In more detail, the structured clinical assessment included medical history, neurological and physical examination, biomaterial collection for research purposes (CSF biomarkers, APOE ε4 genotype) and an interview to measure disease severity (CDR 29 ). Furthermore, participants underwent a detailed neuropsychological assessment. The assessment in DESCRIBE consisted mainly of the CERAD tests while participants in DELCODE underwent a more extensive neuropsychological assessment which has already been reported before. 25 Here, we concentrated on describing the assessments pertinent to this study. Specifically, we focused on tests measuring global cognition (MMSE, 30 ADAS-Cog 31 ) and the Clock Drawing Test, 32 as well as domain-specific ones, including the Complex Figure Drawing Test, 33 SVF, Trail Making Test (TMT-A/B), 34 Digits Span (forward/backward). 35 Further, the PACC5 36 composite score was used. The calculation of PACC5 was based on the averaged z-standardized performance in the following neuropsychological tests: MMSE, free and total recall from the picture version of the Free and Cued Selective Reminding Test with immediate recall (FCSRT-IR), 37 delayed recall of Story B (Logical Memory) from the Wechsler Memory Scale IV (WMS-IV), 38 the oral form of the Symbol-Digit-Modalities Test (SDMT) 39 and the sum of two SVF tasks (animals and groceries). Z-scores were derived from the baseline means and standard deviations of cognitively unimpaired DELCODE participants and then averaged across the five measures.
Speech data collection
In PROSPECT-AD, participants received the automated phone assessment six times within 15 months. 3 Speech data were collected in a fully automated way via the ki:elements Mili platform and over the phone. Here we present the data from the call at baseline (M0) as well as at follow-up month 3 (M3) and month 6 (M6). Specifically, after giving consent, participants were contacted by the study coordinator to schedule the appointments for the automated phone assessments. During each call, Mili asked the participants to confirm consent, reminded them that the call is recorded and that participants should avoid sharing identifiable information. During the automated assessment calls, Mili gave instructions verbatim, and participants confirmed understanding before starting. The assessment included the 15-word VLT learning encoding (4 trials), the 15-word VLT delayed recall, the SVF-animal category (duration of one minute) and a narrative positive storytelling task during which participants had to describe a positive life event for one minute. In total the call lasted approximately 15 minutes. Upon completion, Mili thanked participants for their time.
Speech data processing
The SB-C speech-based digital cognitive assessment composite score16,40 was derived from speech recordings from two common neuropsychological assessments, namely the VLT and the SVF. Speech from both assessments underwent automated processing using the ki:elements’ SIGMA proprietary speech analysis pipeline. This involved automatic speech recognition to transcribe speech and to extract features that capture various aspects of verbal output, including semantic, temporal and task-related features. For the construction of the SB-C score, 27 features were used, which were also used to generate three distinct neurocognitive subdomain scores: learning and memory, executive function, and processing speed. These subdomain composite scores relate to the most commonly affected cognitive areas in MCI, including memory deficits as the primary concern along with impairments in domains like language, executive function or visuospatial memory. 41 Finally, these subdomain scores were combined to derive the single aggregated global cognition score (see Figure 2 for an overview of the SB-C construction and components).

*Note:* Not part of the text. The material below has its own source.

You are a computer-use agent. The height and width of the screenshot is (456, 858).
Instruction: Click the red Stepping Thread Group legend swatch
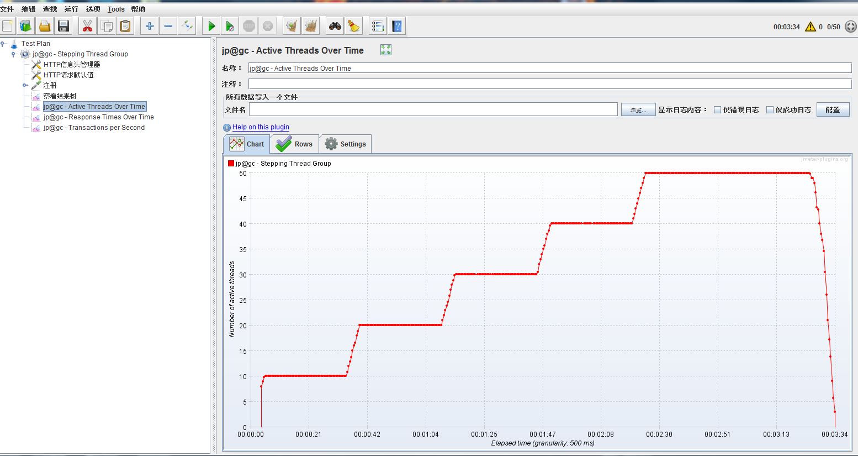(231, 163)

Overview of the structure of the speech-based digital cognitive assessment composite score SB-C and its domain-specific composite scores. Adapted from Tröger et al. 16 .
Statistical analysis
We analyzed all data using R version 4.2.3 (2023.03.15). 42 For group comparisons, we used the non-parametric Kruskal-Wallis H test for continuous variables and Pearson's chi squared for categorical variables due to data not being normally distributed (stats R package 42 ). For specific analyses that assumptions of normality were met we used parametric t-tests. We performed pairwise comparisons with the post-hoc Dunn's test. To adjust for multiple comparisons, we used the Benjamini-Hochberg procedure to control for the false discovery rate. We computed Spearman rank correlations and partial correlations (controlling for age, sex, education years, and the time difference between the clinical and speech assessment) between the speech-based digital cognitive assessment scores and gold-standard paper-based clinical and neurocognitive assessments (Hmisc 43 and ppcor 44 R packages). We calculated effect sizes using Cohen's d. We examined the agreement between the neuropsychological paper-based assessment and the phone-based automatic total word count for the SVF by calculating the intraclass correlation coefficient (ICC) of the total scores, using a mean-rating of two fixed raters (k = 2) with a 2-way mixed-effects model (ICC3k model) (psych R package 45 ).

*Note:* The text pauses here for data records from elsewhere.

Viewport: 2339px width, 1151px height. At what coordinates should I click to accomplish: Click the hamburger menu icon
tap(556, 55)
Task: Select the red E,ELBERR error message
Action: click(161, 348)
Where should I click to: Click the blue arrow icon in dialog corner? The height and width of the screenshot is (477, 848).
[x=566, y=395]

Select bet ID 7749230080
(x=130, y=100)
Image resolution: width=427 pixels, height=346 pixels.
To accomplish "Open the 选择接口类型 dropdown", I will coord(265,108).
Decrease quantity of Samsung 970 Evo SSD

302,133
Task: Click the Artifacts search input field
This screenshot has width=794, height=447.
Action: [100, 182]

In Python version 3.10.12, using the scikit-learn library, 46 we trained commonly used machine learning models (Support Vector Machine, Extra Trees, Random Forest, Logistic Regression, Decision Tree) to differentiate between HC/SCD and MCI patients. We selected these models based on literature and to capture a range of potential patterns in the data without assuming a priori which model would be most suitable. We grouped together HC and SCD since although individuals with SCD present subjective cognitive complaints, there is no objective cognitive impairment, compared to the MCI stage, where objective cognitive decline is present. We created models based on three sets of features: only global gold-standard neurocognitive assessment scores, only the SB-C, and a combination of neurocognitive assessment scores and SB-C. For the validation of models and to ensure the generalizability of the results we used the 10-fold cross-validation approach given the limited sample. The dataset was randomly divided into 10 equal folds of which 9 were used for training and 1 for testing. The process was repeated 10 times so that each fold could serve as a testing set one time and the average of all test scores across iterations was the final performance score.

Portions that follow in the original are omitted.